Jewish& is a blog by Be’chol Lashon, which gives voice to the racial, ethnic and cultural diversity of Jewish identity and experience. The original multicultural people, Jews have lived around the world for millennia. Today, with globalism and inclusion so key in making choices about engaging in Jewish life,Jewish& provides a forum for personal reflection, discussion, and debate.
My family has always been the foundation of my life. I have very strong bonds with both my parents. Over the years, I have come to appreciate how my parents raised me based on their life experiences. My parents have been married for 33 years, and I always look to them for guidance and support. I think of them as my heroes. Although I think of my dad as a hero as well, since it is Mother’s Day, I’d like to highlight the reasons that I think my mother is a hero.
My mom is my hero because she has the strength to accomplish the seemingly impossible. In 1975, as one of the top students in the state, she was forced to drop out of college to make ends meet. She was sleeping from couch to couch when finally someone took her in. Around this time, she got a job working for GM on the production line. After being laid off for a few years, she said that enough was enough and went back to working as an apprentice electrician. However, on the day she was supposed to take her tests for her journeyman certification, she was diagnosed with multiple sclerosis. She told the doctor, “Hold that thought. I don’t have time for this right now. I have two finals that I must take, and I’ll deal with this diagnosis after I take my final.” My mom ended up scoring the highest grade on the test and earned the right to call herself a journeyman electrician. She was then transferred to a factory called Pontiac Truck and Bus, also known as Pontiac Assembly Center, where she was subject to extreme racist and sexist attacks and threats of violence (I don’t want to get started about the years of lawsuits my family went through). Due to these conditions, my mom was forced to retire, after almost 30 years with GM. Furthermore, due to the stress from work, her MS was exacerbated and she was forced to use mobility aids to move around.
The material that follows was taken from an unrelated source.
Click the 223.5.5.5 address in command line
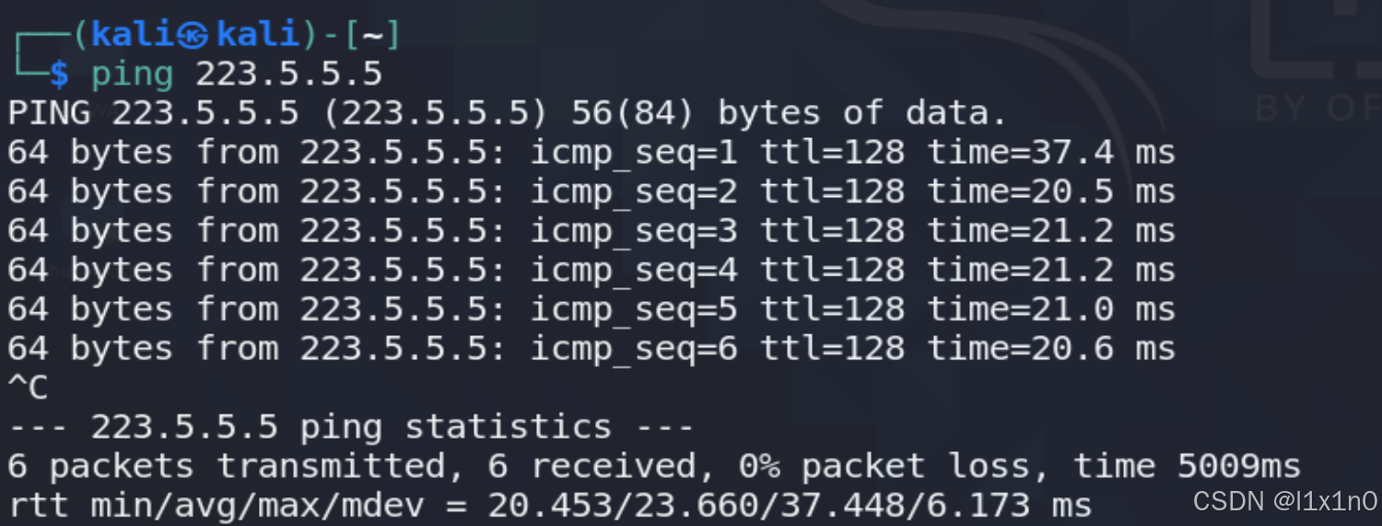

Through all of this, my mom still had faith in G-d and always looked at the positive side of things when life dealt her a bad hand. Every day my mom reminds me how important it is, as a woman, to remain strong and to learn to survive by yourself. I’m so lucky to have my mom in my life, and also my father, who has provided my mom with the support I want my husband to provide since they first met 37 years ago. I think that it’s important that I always remember the fight my mom went through to get where she is today. My mom will always be my hero.